> **WHAT YOU ARE ASKED TO DO**
From the entries that follow, copy every line with the word "pixels".

> **DATASET ENTRIES**

*** Begin section ***

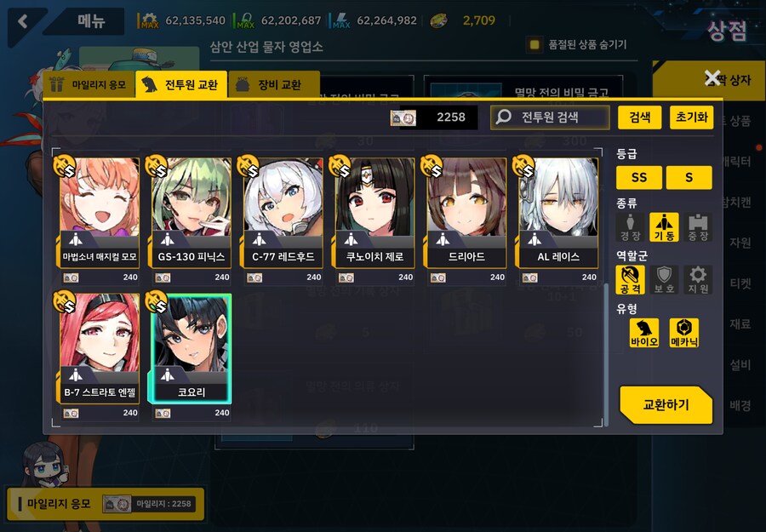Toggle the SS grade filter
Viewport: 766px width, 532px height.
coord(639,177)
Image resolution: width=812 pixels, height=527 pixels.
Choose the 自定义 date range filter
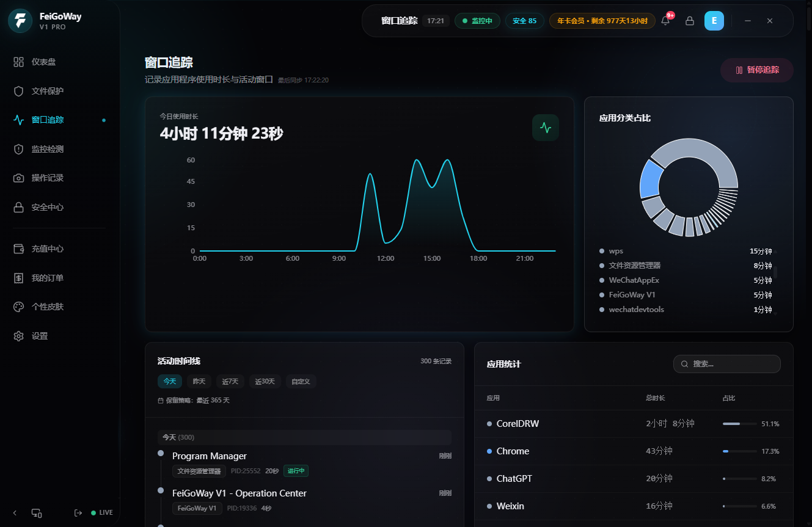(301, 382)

*** End section ***
*** Begin section ***

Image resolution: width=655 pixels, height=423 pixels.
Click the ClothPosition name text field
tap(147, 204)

*** End section ***

> **RESPONSE BOX**
Image resolution: width=812 pixels, height=527 pixels.
Image resolution: width=655 pixels, height=423 pixels.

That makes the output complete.